**Do this:**
Write out the data below word for word, from its first line through the line that contains "coord(1395,20)", with both of those lines included.

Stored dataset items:
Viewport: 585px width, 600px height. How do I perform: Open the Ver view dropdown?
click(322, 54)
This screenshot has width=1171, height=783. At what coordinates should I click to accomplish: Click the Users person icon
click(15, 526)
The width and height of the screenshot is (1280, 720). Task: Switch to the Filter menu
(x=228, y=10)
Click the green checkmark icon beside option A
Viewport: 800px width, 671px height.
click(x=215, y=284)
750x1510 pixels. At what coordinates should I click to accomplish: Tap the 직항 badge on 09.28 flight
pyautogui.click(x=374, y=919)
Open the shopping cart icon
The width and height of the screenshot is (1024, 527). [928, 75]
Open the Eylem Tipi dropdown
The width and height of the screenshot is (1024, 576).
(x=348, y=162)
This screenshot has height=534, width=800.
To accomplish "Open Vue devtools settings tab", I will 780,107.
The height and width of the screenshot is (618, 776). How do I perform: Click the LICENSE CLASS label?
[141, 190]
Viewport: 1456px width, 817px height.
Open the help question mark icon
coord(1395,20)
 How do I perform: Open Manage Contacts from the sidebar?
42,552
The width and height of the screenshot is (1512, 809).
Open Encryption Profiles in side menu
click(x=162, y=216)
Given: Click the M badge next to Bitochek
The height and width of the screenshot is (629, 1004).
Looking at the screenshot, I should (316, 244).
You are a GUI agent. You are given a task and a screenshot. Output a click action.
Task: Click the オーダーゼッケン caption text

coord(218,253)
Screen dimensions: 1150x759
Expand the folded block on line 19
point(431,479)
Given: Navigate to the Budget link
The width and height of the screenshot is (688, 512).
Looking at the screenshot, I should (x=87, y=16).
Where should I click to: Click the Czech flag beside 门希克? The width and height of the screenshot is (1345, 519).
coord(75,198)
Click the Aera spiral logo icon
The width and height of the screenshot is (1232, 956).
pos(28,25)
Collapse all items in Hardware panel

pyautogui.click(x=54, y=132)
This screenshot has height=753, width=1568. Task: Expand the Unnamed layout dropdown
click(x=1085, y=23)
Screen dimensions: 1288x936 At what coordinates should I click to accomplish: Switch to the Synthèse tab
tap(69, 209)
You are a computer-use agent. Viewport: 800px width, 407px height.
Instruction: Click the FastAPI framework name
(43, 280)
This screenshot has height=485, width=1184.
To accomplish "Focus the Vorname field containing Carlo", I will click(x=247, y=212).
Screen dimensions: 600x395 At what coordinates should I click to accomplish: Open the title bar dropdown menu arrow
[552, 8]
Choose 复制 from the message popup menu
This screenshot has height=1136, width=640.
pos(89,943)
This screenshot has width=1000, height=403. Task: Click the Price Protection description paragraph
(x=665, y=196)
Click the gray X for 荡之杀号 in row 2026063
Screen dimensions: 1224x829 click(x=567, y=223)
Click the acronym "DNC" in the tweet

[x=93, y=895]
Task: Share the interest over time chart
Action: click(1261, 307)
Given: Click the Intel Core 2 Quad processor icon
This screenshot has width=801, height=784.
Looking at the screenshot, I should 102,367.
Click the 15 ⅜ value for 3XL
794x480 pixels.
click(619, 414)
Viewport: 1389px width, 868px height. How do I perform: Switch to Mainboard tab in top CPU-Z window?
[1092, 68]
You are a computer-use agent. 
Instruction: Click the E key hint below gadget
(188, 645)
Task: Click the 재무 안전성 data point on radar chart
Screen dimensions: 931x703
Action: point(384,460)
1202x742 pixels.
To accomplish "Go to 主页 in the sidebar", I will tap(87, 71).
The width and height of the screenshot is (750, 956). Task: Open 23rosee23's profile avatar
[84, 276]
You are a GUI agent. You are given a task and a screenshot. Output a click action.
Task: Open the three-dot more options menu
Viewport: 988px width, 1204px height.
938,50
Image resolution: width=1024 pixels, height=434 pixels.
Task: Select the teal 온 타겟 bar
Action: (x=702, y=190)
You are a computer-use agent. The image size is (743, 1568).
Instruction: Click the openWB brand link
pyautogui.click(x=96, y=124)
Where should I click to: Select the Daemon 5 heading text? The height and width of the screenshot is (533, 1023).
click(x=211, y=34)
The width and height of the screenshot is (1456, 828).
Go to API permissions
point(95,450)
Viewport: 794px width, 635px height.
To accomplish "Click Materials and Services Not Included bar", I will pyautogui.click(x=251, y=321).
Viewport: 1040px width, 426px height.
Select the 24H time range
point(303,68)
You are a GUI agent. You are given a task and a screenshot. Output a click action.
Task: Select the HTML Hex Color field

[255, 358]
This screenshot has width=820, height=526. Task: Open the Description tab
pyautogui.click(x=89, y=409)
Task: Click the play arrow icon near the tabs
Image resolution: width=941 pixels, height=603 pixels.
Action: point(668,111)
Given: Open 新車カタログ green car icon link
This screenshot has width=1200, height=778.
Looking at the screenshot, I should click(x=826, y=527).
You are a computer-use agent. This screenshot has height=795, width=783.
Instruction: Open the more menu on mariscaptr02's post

**Complete output:**
Viewport: 585px width, 600px height. How do I perform: Open the Ver view dropdown?
click(322, 54)
This screenshot has width=1171, height=783. At what coordinates should I click to accomplish: Click the Users person icon
click(15, 526)
The width and height of the screenshot is (1280, 720). Task: Switch to the Filter menu
(x=228, y=10)
Click the green checkmark icon beside option A
Viewport: 800px width, 671px height.
click(x=215, y=284)
750x1510 pixels. At what coordinates should I click to accomplish: Tap the 직항 badge on 09.28 flight
pyautogui.click(x=374, y=919)
Open the shopping cart icon
The width and height of the screenshot is (1024, 527). [928, 75]
Open the Eylem Tipi dropdown
The width and height of the screenshot is (1024, 576).
(x=348, y=162)
This screenshot has height=534, width=800.
To accomplish "Open Vue devtools settings tab", I will 780,107.
The height and width of the screenshot is (618, 776). How do I perform: Click the LICENSE CLASS label?
[141, 190]
Viewport: 1456px width, 817px height.
Open the help question mark icon
coord(1395,20)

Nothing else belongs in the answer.